Exercise objective:
Do these statements agree with the materialized view code below? For each, answer yes or no and quote the deciding words.
1. The PostgreSQL view only counts rows whose balance is greater than zero.
2. The trigger fires once for each affected row.
3. The ClickHouse view is ordered by timestamp alone.

Quoted passage:
━━━━━━━━━━━━━━━━━━━━
Implementation Patterns
PostgreSQL Materialized Views:
-- Token holder counts
CREATE MATERIALIZED VIEW token_holder_counts AS
SELECT
token_address,
COUNT(DISTINCT address) as holder_count,
SUM(balance) as total_supply
FROM token_balances
WHERE balance > 0
GROUP BY token_address;
-- Refresh trigger (automated by Substreams)
CREATE OR REPLACE FUNCTION refresh_token_holder_counts()
RETURNS TRIGGER AS $$
BEGIN
REFRESH MATERIALIZED VIEW CONCURRENTLY token_holder_counts;
RETURN NULL;
END;
$$ LANGUAGE plpgsql;
CREATE TRIGGER token_balance_change_trigger
AFTER INSERT OR UPDATE OR DELETE ON token_balances
FOR EACH STATEMENT
EXECUTE FUNCTION refresh_token_holder_counts();
ClickHouse Materialized Views:
-- Real-time price calculations
CREATE MATERIALIZED VIEW token_prices_mv
ENGINE = ReplacingMergeTree(timestamp)
ORDER BY (token_address, timestamp)
━━━━━━━━━━━━━━━━━━━━
Input data:
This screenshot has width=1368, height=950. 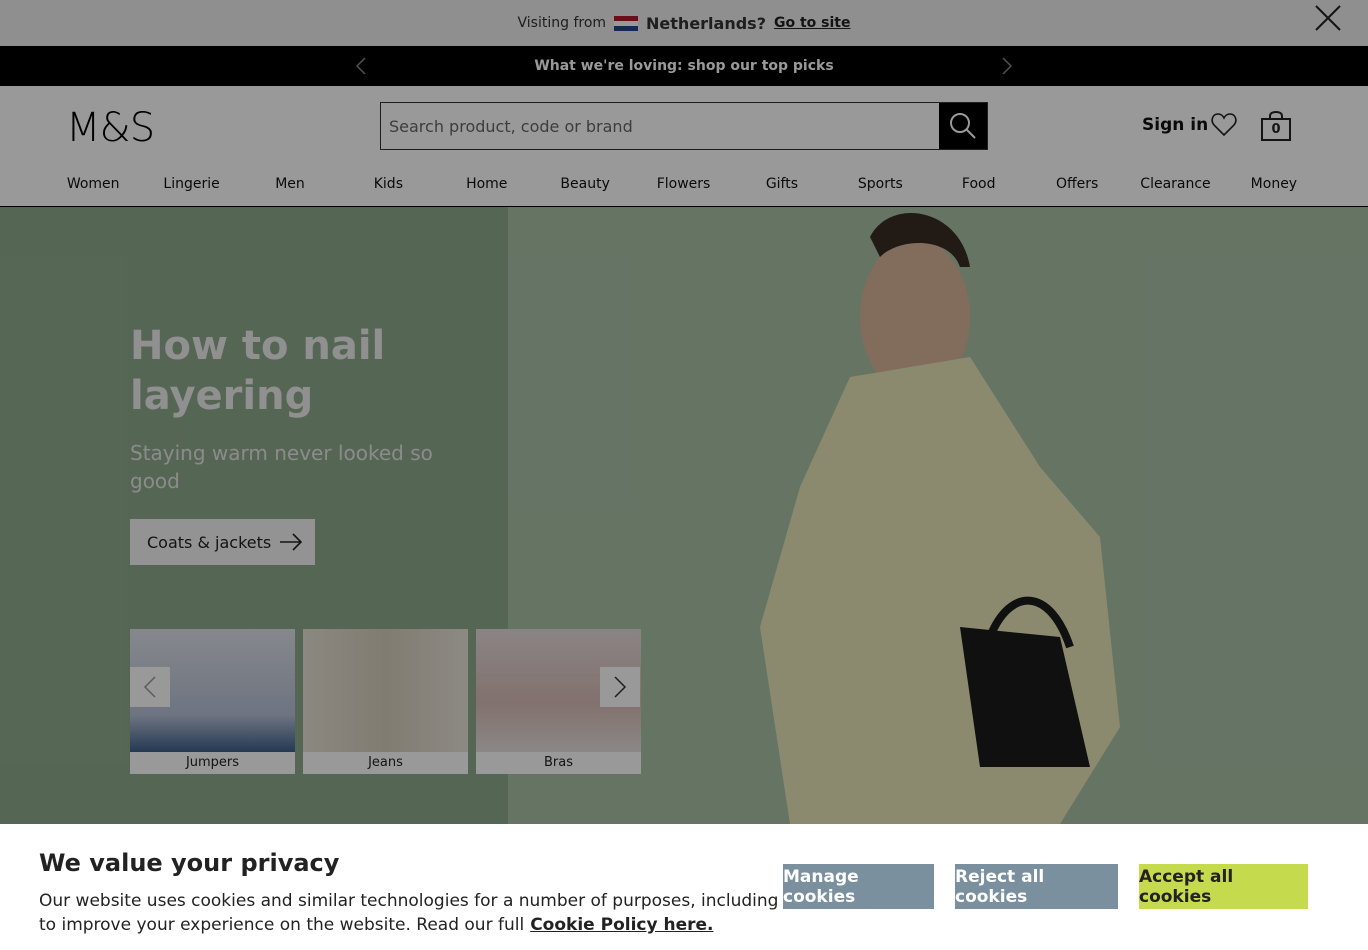 I want to click on nav-item: Women, so click(x=93, y=184).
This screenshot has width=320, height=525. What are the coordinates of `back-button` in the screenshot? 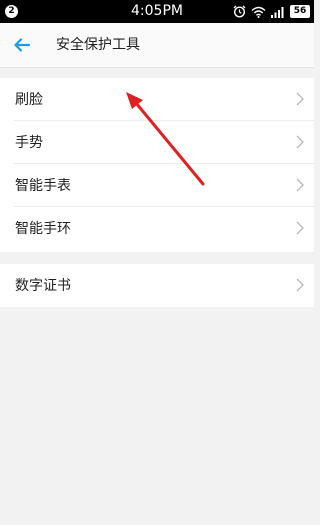 It's located at (22, 45).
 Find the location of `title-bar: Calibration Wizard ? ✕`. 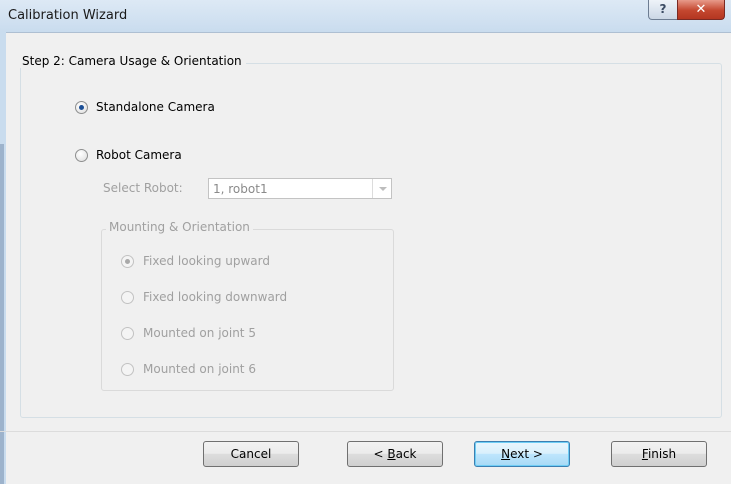

title-bar: Calibration Wizard ? ✕ is located at coordinates (366, 16).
━━━━━━━━━━━━━━━━━━━━
Result for this task:
1. Yes: "WHERE balance > 0"
2. No: "FOR EACH STATEMENT"
3. No: "ORDER BY (token_address, timestamp)"